Jean-François Gosselin cherche à sauver son parti politique

Jean-François Gosselin a vu tous les membres du conseil d’administration, sauf un, de son parti politique remettre leur démission ces derniers jours.
Photo: Renaud Philippe Le Devoir Jean-François Gosselin a vu tous les membres du conseil d’administration, sauf un, de son parti politique remettre leur démission ces derniers jours.

Ébranlé par la crise interne au sein de Québec 21, le chef de l’opposition, Jean-François Gosselin, a annoncé lundi qu’il mandatait un ancien bras droit de Régis Labeaume pour relancer son parti.

« Notre parti n’est pas mort, bien au contraire », a déclaré M. Gosselin lors d’une conférence de presse aux locaux du parti lundi après-midi.

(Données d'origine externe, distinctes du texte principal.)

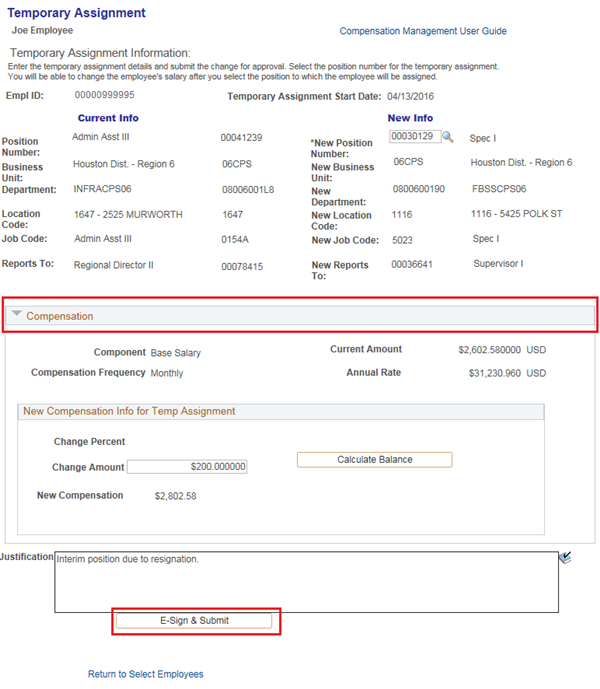Click the Empl ID number 00000999995
600x689 pixels.
(x=105, y=95)
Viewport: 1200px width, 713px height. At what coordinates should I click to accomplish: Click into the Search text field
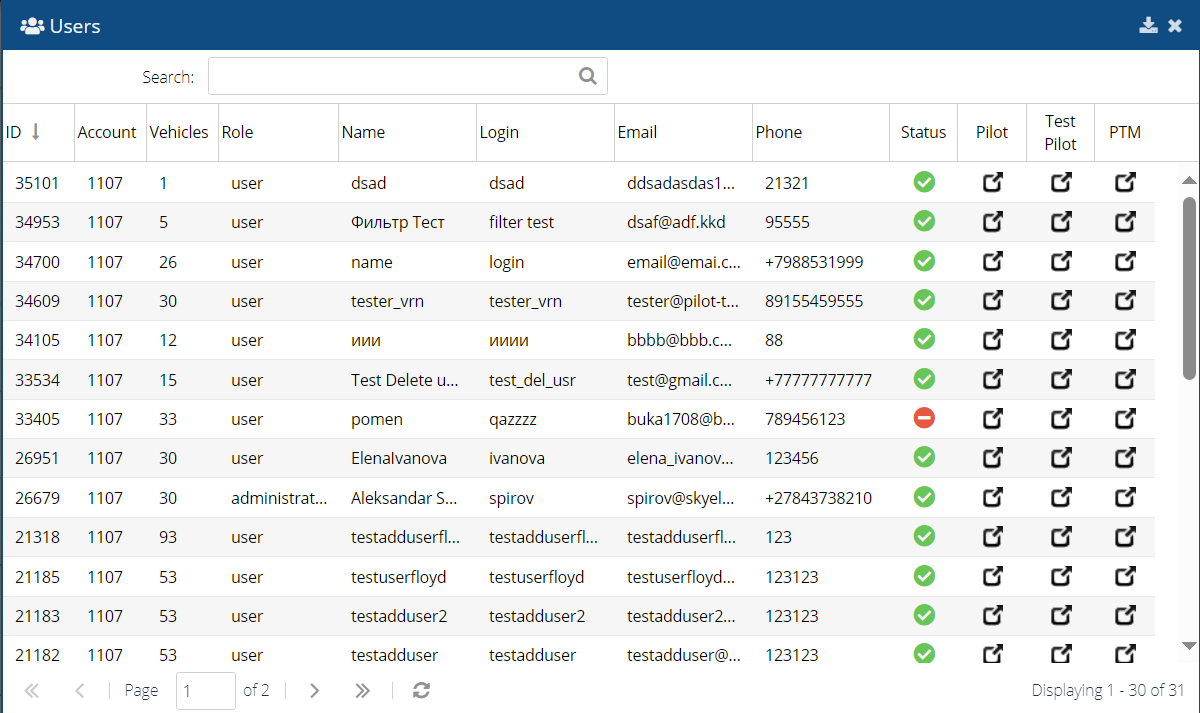tap(390, 76)
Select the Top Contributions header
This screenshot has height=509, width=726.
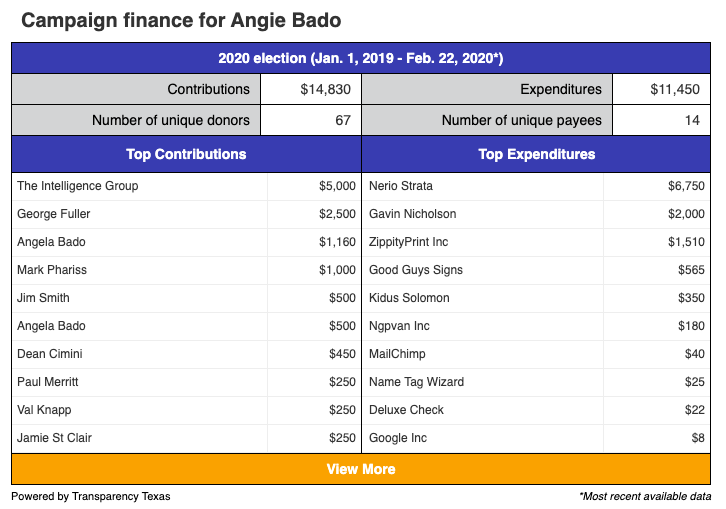click(x=186, y=154)
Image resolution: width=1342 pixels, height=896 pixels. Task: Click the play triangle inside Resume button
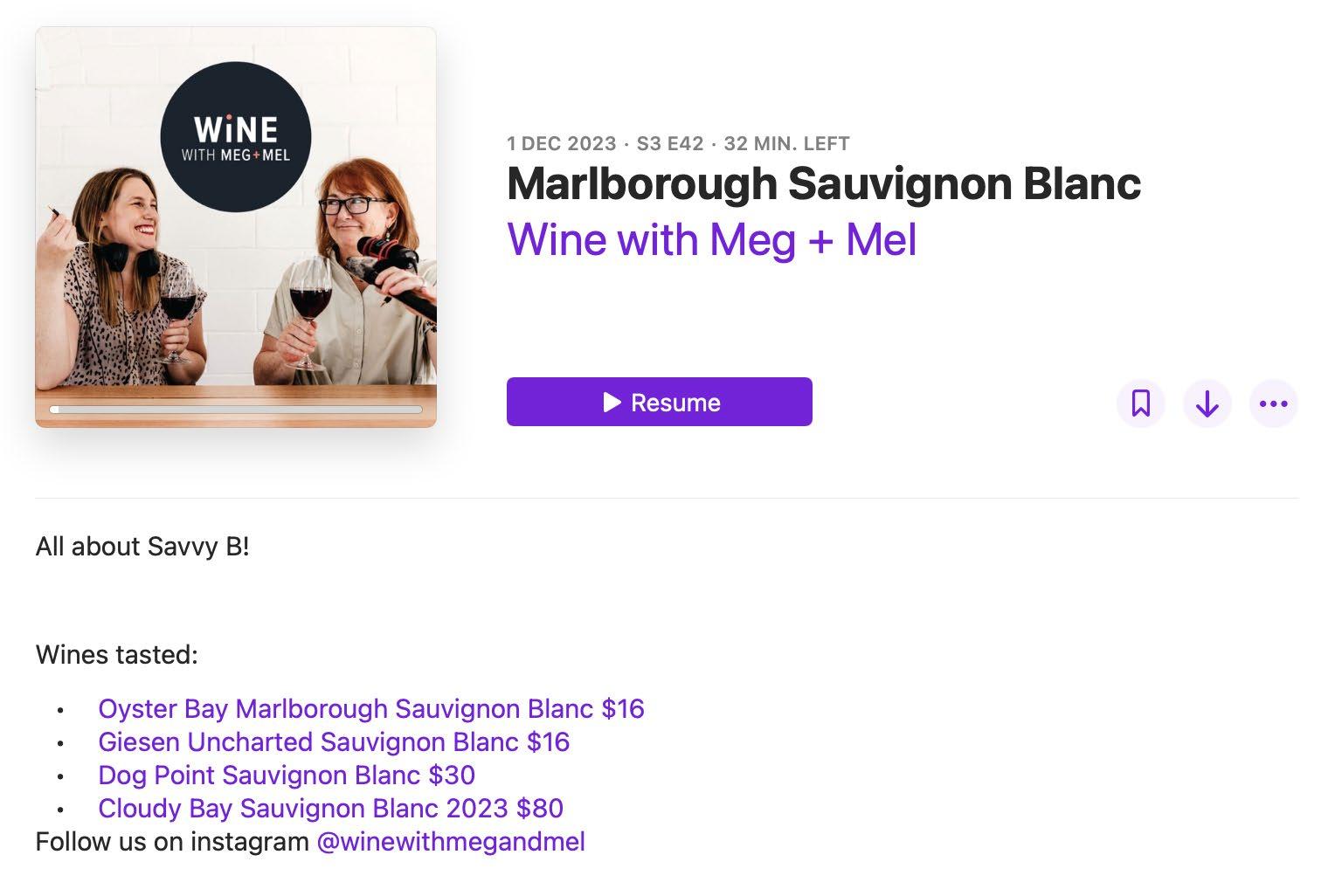coord(612,402)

Au cours des derniers jours, tous les membres du conseil d’administration sauf un (agent officiel compris) avaient démissionné en raison de divergences avec le chef.

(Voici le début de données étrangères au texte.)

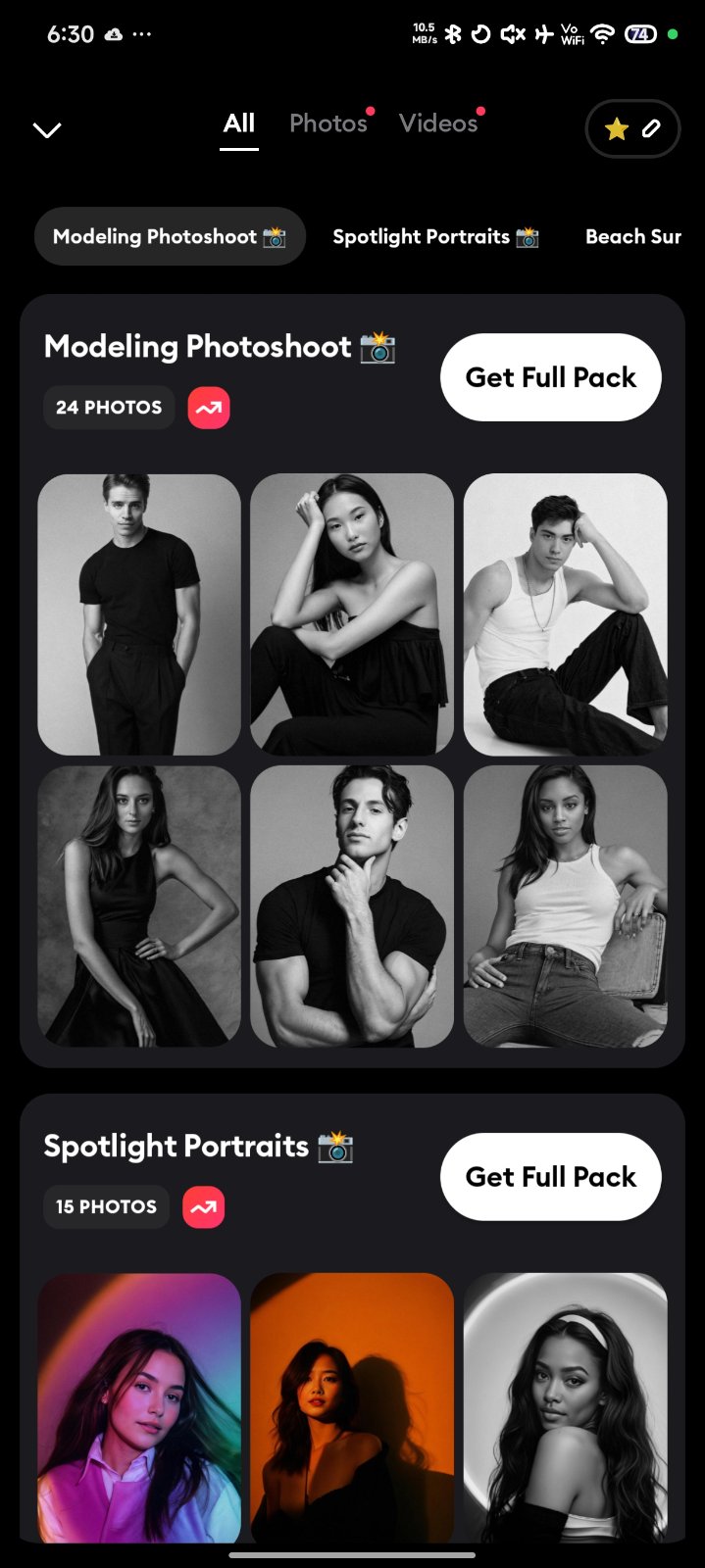Open the 24 PHOTOS badge

[109, 408]
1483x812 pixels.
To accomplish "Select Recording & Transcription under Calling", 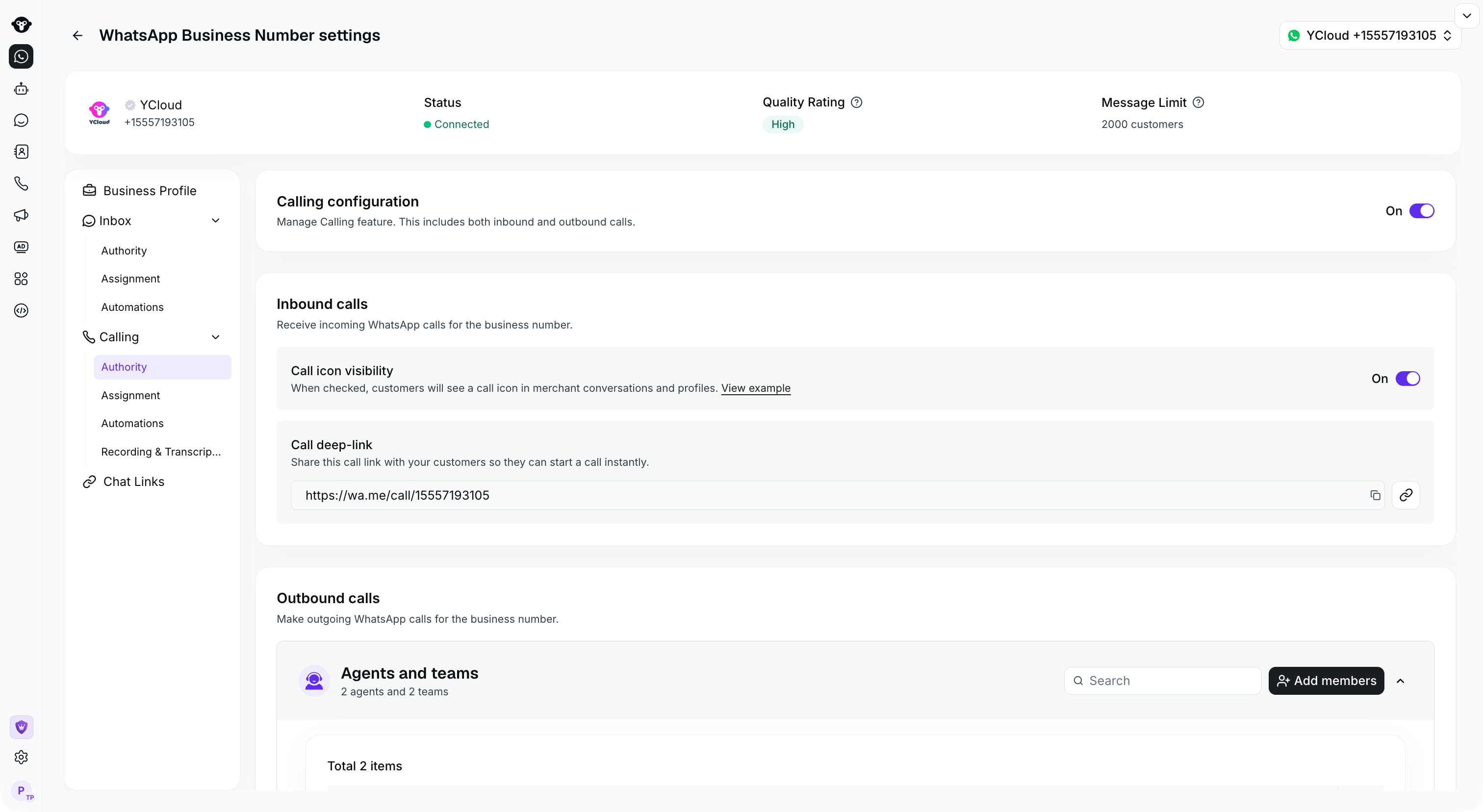I will 161,452.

Les tensions qui s’intensifiaient depuis plusieurs mois avaient notamment amené M. Gosselin à mandater un vérificateur indépendant pour s’assurer que les pratiques du Conseil ne contrevenaient pas à l’éthique.

Lundi, le chef de Québec 21 a dit vouloir tourner la page. Un nouveau conseil d’administration sera nommé et le parti vient de faire le plein de 200 nouveaux membres pour un total de 300, a-t-il souligné.

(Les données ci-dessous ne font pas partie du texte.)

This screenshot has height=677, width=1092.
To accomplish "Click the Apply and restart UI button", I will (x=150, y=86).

M. Gosselin assume toutefois une part de responsabilité dans la crise des derniers mois. « Nous avons tous notre part de responsabilité », a-t-il dit en insistant sur les problèmes de « communication » entre le parti et ses trois élus au conseil municipal.

Il n’est aucunement question de me défiler. Je n’ai et n’aurai aucun problème à me soumettre à un vote de confiance, si telle est la volonté des membres du parti.

Aux membres qui doutent encore de son leadership, le chef de Québec dit par contre être prêt à se soumettre à un vote de confiance. « Il n’est aucunement question de me défiler. Je n’ai et n’aurai aucun problème à me soumettre à un vote de confiance, si telle est la volonté des membres du parti. »

Ledit vote devra toutefois attendre parce que l’assemblée générale extraordinaire prévue pour le 16 avril sera reportée, a-t-il fait savoir.

Nouveau mandat pour M. Côté

Pour tourner la page de façon effective, le politicien a annoncé qu’il avait mandaté Richard Côté afin de constituer un nouveau conseil d’administration. M. Côté a été conseiller municipal pendant cinq mandats à la Ville de Québec, dont les deux derniers comme vice-président du comité exécutif aux côtés de Régis Labeaume (de 2007 à 2013).

On savait déjà qu’il avait été recruté en février comme conseiller spécial par Québec 21, mais il a fallu attendre jusqu’à lundi pour en savoir plus sur ses motivations. D’abord, M. Côté est formel : il n’a aucune intention de se présenter aux élections de 2021. Il réfute en outre l’idée qu’il soit revenu en politique « contre » Régis Labeaume.

« Pas du tout. Si j’avais été contre M. Labeaume, j’aurais mis ma face sur une pancarte », a-t-il dit en soulignant qu’il aimait le rôle de conseiller stratégique et la possibilité de transmettre à ses connaissances en politique municipale. « Les seuls mots que j’ai pour M. Labeaume, c’est que j’espère qu’il va combattre son cancer », a-t-il aussi déclaré.

L’ancien politicien concède par contre être en profond désaccord avec les politiques de son ancien chef dans deux dossiers : la centralisation des services municipaux vers un nombre réduit d’arrondissements et le projet de tramway.

En contact

Pourquoi s’être joint à Jean-François Gosselin ? « Il gagne à être connu », a-t-il dit en soulignant que son collègue « a un MBA, est parfaitement bilingue ». À ses yeux, M. Gosselin a progressé de façon « extraordinaire » depuis deux ans. « Ce sont des gens dynamiques qui travaillent bien, je me plais très bien dans mon rôle. »

M. Gosselin et lui étaient en contact depuis « plusieurs mois ». « On allait prendre un café, on parlait de politique », a-t-il raconté. Au sein de l’administration Labeaume, M. Côté s’était surtout illustré comme responsable des négociations avec les syndicats.